Publié le :  janvier 14, 2024,  par

Les premières grandes épreuves (📖13)

Dernière mise à jour: 7 mars 2025



     En 1827, Frédéric Chopin, âgé de dix-sept ans, vit une tragédie qui laissera une empreinte profonde sur lui: le décès de sa sœur cadette Emilia, à l’âge de quatorze ans. Elle succombe à la tuberculose, maladie incurable à l’époque, le 10 avril 1827. 


"Il souffre pour voir des siens la souffrance avivée"


Avec une maturité intellectuelle remarquable, la jeune fille montrait un véritable talent littéraire. Dans les derniers jours de sa vie, elle écrivit ces vers:

 « Combien l’Homme sur terre a une triste destinée
    Il souffre pour voir des siens la souffrance avivée » 

 

Cette famille, autrefois unie et heureuse, où les enfants rivalisaient de talents et de créativité, cesse brusquement d’être l’espace protégé d’une enfance insouciante. 

Après le décès d'Emilia, Nicolas (Mikołaj) et Justyna décident de ne plus demeurer dans le même appartement. La famille emménage dans un nouveau logis, situé dans l’annexe du Palais Czapski, (Pałac Czapskich) propriété du général Wincenty Krasiński, père du poète Zygmunt Krasiński. Ce nouveau domicile, à proximité de leur ancien appartement au Palais de Kazimierz, de l’autre côté de la rue du Faubourg de Cracovie (Krakowskie Przedmieście), est niché au second étage de l’aile droite. Progressivement, l'appartement s’égaie de petites réunions amicales qui, en compagnie de Frédéric, prennent l’allure de concerts privés. 

Un an plus tard, Frédéric obtiendra une mansarde indépendante sous les combles, transformée en son atelier: « j’aurai un vieux bureau, un vieux piano, ce sera mon refuge », écrira-t-il à son ami Tytus Woyciechowski le 27 décembre 1828.

Le Palais Czapski, parfois appelé Palais Krasiński (à ne pas confondre avec le Palais Krasiński situé plus au nord, sur la place Krasiński), reconstruit après la Seconde Guerre Mondiale, abrite aujourd’hui l’Académie des Beaux-Arts de Varsovie.

Le Palais Czapski
Le Palais Czapski (📸 Zbigniew Panow, pzstudio.pl)

> [ENTRÉES EXTRAITES]
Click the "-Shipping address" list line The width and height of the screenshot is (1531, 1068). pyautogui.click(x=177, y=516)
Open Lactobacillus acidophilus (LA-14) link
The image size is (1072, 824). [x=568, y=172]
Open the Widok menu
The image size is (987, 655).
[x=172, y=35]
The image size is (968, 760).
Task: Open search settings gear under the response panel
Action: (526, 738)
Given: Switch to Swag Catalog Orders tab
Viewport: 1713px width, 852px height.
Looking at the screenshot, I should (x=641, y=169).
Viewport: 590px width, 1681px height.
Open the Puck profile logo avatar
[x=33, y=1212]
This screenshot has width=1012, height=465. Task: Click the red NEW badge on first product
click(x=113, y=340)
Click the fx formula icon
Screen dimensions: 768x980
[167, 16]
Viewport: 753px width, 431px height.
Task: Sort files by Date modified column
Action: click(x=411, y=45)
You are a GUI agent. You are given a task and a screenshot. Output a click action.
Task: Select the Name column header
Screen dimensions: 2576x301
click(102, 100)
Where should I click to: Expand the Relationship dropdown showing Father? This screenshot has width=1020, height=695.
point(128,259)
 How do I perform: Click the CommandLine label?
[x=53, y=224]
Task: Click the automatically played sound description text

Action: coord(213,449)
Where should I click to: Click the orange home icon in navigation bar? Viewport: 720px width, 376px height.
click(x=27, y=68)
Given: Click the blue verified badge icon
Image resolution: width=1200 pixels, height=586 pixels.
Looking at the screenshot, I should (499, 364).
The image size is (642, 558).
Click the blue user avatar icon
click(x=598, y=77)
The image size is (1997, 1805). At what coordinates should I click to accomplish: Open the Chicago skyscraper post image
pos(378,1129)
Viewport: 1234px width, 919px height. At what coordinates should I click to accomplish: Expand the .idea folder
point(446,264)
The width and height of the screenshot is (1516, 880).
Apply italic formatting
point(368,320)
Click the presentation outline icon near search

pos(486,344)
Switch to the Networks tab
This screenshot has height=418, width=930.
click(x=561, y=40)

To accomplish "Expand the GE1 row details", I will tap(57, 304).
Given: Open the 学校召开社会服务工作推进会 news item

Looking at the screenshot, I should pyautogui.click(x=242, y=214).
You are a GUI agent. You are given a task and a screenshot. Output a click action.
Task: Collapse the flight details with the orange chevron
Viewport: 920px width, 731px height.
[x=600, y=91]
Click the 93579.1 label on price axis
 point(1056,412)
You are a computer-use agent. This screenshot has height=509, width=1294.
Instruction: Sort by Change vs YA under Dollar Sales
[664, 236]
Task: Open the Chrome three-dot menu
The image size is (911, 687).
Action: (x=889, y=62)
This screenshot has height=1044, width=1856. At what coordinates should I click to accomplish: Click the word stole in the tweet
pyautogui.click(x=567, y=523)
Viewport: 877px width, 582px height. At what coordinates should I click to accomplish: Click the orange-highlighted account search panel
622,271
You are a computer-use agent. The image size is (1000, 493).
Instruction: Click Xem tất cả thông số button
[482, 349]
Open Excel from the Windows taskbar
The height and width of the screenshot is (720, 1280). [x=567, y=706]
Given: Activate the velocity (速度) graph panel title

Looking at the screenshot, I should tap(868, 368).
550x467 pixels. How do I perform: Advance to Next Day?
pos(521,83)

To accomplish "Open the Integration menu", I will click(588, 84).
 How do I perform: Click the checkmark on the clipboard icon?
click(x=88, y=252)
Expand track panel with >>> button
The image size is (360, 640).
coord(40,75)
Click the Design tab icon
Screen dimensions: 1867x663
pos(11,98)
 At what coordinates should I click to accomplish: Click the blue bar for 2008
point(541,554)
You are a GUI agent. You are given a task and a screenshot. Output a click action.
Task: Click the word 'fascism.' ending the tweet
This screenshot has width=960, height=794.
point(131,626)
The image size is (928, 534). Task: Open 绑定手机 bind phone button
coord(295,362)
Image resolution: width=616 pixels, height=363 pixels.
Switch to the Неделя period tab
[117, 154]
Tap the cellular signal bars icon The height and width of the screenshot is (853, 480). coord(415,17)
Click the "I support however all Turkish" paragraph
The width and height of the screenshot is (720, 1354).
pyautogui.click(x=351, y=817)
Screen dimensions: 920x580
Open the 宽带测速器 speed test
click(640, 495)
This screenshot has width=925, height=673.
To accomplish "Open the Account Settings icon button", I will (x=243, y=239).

> [CONSIGNES]
1. Recopiez fidèlement un passage de l'extrait sur la famille Chopin, en commençant aux mots « Le Palais Czapski, parfois » et en vous arrêtant après « (📸 Zbigniew Panow, pzstudio.pl) ».
2. D'après l'extrait sur la famille Chopin, quelle institution le Palais Czapski abrite-t-il aujourd'hui ?
3. Poursuivez l'extrait sur la famille Chopin à partir de l'endroit où il s'interrompt.
La liste ne joue aucun rôle dans ce travail.

> [RÉPONSES]
1.
Le Palais Czapski, parfois appelé Palais Krasiński (à ne pas confondre avec le Palais Krasiński situé plus au nord, sur la place Krasiński), reconstruit après la Seconde Guerre Mondiale, abrite aujourd’hui l’Académie des Beaux-Arts de Varsovie.

Le Palais Czapski
Le Palais Czapski (📸 Zbigniew Panow, pzstudio.pl)

2. L'Académie des Beaux-Arts de Varsovie.

3.
Deux plaques commémoratives
Deux plaques commémoratives: à gauche : "Dans cette maison F. Chopin vécut et créa avant de quitter Varsovie en 1830". La plaque de droite est en hommage au poète Cyprian Norwid qui étudia ici de 1837 à 1839 (📸 Ewa Janczar)

Le Salon des Chopin au Palais Krasiński

 Le Salon des Chopin au Palais Krasiński, Antoni Kolberg, 1832 (📸 Narodowy Instytut Fryderyka Chopina)


Le piano Buchholtz au destin tragique 

Le piano, tel qu’illustré dans l'aquarelle d'Antoni Kolberg semble très probablement être un modèle fabriqué par le facteur Fryderyk Buchholtz, un instrument qui a connu un destin tragique: il a été détruit lors du soulèvement de 1863. 

Après le départ de Frédéric Chopin de Pologne, l’instrument demeura dans le salon familial au palais Krasiński pendant plusieurs années, comme en atteste une lettre de son père datant de 1841: "S’il [Franz Liszt] vient ici, j’espère qu’il nous rendra visite, et je lui donnerai le plaisir de jouer de l’instrument qui a si mélodieusement rendu tes inspirations (ce temps heureux est passé)." 

A la mort de la mère de F. Chopin en 1861, sa fille Izabella Barcińska (sœur cadette de Frédéric), hérita des précieux souvenirs familiaux de Frédéric, dont le piano Buchholtz. Cet instrument fut transféré dans la résidence qu’elle occupait au troisième étage du palais Zamoyski à Varsovie.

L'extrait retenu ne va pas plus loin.